I’m so ugly.Yes, and sometimes the lies come from pop culture, that imprisons us within certain categories that we must fit within – or else we forfeit our coolness, our belonging, our identity:
I screw up everything.
I wish I were anything but what I am.
You don’t wanna be one of THOSE people, do ya?Ultimately, of course, we all find ourselves prisoners of sin – our own sin – and we spend enormous effort on self-justification, on excusing ourselves even as we condemn ourselves, telling ourselves comfortable lies to get through another night of alienation and despair.
Well, to know the truth is to refuse the lies we tell ourselves – as well as the lies we hear from others. To know the truth is to see with God’s eyes: to see the world with God’s eyes, and to know the deceit and the folly of it; and to see ourselves with God’s eyes, too, to see not a failure or a horror but a precious child that Jesus died for – a son or daughter to be raised to fulfill the beauty that he already sees in you.
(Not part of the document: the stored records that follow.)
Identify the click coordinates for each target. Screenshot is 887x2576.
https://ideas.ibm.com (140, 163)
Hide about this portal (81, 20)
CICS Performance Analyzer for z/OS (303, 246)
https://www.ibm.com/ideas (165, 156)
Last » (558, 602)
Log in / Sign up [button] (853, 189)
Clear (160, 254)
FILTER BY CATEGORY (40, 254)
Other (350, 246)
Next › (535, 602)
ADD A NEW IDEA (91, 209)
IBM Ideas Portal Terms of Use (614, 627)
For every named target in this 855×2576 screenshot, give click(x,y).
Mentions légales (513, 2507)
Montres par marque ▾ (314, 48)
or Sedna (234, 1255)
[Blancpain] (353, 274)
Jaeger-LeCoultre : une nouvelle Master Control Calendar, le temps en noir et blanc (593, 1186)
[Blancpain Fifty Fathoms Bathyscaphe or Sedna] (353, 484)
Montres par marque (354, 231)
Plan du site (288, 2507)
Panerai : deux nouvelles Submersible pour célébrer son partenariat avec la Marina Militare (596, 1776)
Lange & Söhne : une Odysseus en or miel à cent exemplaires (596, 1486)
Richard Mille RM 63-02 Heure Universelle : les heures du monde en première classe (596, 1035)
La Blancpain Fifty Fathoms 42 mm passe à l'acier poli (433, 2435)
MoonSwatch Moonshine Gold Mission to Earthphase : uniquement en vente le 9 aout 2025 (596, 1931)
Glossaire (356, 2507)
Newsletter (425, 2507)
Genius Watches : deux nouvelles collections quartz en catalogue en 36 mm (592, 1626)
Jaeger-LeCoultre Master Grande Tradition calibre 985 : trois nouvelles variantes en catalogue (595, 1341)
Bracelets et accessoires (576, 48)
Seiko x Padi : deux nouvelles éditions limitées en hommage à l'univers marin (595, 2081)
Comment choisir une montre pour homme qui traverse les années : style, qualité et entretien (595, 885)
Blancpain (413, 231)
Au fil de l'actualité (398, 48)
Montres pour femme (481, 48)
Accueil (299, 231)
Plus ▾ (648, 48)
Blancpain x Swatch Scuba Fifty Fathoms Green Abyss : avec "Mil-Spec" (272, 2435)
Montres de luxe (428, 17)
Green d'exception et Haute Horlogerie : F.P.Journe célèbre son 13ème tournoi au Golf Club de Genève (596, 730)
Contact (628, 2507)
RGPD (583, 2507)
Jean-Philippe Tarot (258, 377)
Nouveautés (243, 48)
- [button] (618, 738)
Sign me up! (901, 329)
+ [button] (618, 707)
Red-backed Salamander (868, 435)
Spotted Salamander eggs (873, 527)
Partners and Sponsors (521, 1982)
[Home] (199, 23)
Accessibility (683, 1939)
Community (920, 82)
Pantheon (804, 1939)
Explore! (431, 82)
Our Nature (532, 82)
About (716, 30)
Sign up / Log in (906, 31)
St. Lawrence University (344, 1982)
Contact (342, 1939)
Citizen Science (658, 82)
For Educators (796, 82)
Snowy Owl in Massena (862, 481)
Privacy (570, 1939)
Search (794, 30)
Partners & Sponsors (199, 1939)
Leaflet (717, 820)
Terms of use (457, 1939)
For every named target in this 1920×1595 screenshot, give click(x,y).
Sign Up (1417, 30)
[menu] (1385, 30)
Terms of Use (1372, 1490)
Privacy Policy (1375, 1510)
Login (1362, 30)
Jesus told the Pharisees he was the true bread that came down from heaven, that before Abraham was, I am. And to be in the right relationship with him is to be restored to freedom, indeed. It means to be forgiven, to be at peace, to be able once again to value things properly, including yourself. Oh, whom the Son of God sets free is free, indeed – that’s another thing Jesus said. And you can depend on it – because he said it.
In Revelation 19, John says,
Then I saw heaven opened, and behold, a white horse! He who sat upon it is called Faithful and True, and in righteousness he judges and makes war. His eyes are like a flame of fire, and on his head are many diadems; and he has a name inscribed which no one knows but himself. He is clad in a robe dipped in blood, and the name by which he is called is The Word of God.Jesus is called Faithful and True – and in this case, “true” means primarily, “dependable, the one who keeps his promises.” As ol’ Horton the Elephant put it, “I meant what I said and I said what I meant. An elephant’s faithful one hundred percent.”
You can count on Jesus. People will disappoint you – even those who mean you well. Not everyone is two-faced or crazy or manipulative. There are many wonderful people in the world, and you are greatly loved by some of them, I’m sure. But they can’t always be there for you – sometimes through no fault of their own. I mean, people die, people move away, people sometimes fail to notice things or get busy with other stuff. And they can’t “fix” you – nor “fulfill” you, anyway – so depending upon people is an iffy thing.
Depending on things – on the right circumstances, on a job or the results of an election or not getting sick or making a deadline or having a nice house – will disappoint you, too. Satisfaction is not to be found in things. And you’ll find you can’t keep things, anyway.
Depending on yourself isn’t the answer, either. Your own power is just not enough. All of us have too much need and not enough strength, not enough wisdom, not enough time. But Jesus never fails – and he will not fail you.
He will be there when other people cannot. He will not fail you as things inevitably must. He has the power you lack. You can depend on him: he’s the dependable sort.
“What is truth?” I’ve looked at the evidence, and I believe the Gospel is true. By the grace of God, I have looked upon the world – and upon myself – with God’s eyes, and I am not bound in the prison of lies any more. And I know that my Redeemer lives, and I’m trusting in his faithfulness – in him who is called Faithful and True.
“What is truth?” Jesus is truth. His love for you is truth. His faithfulness is truth. And don’t let anybody ever tell you different.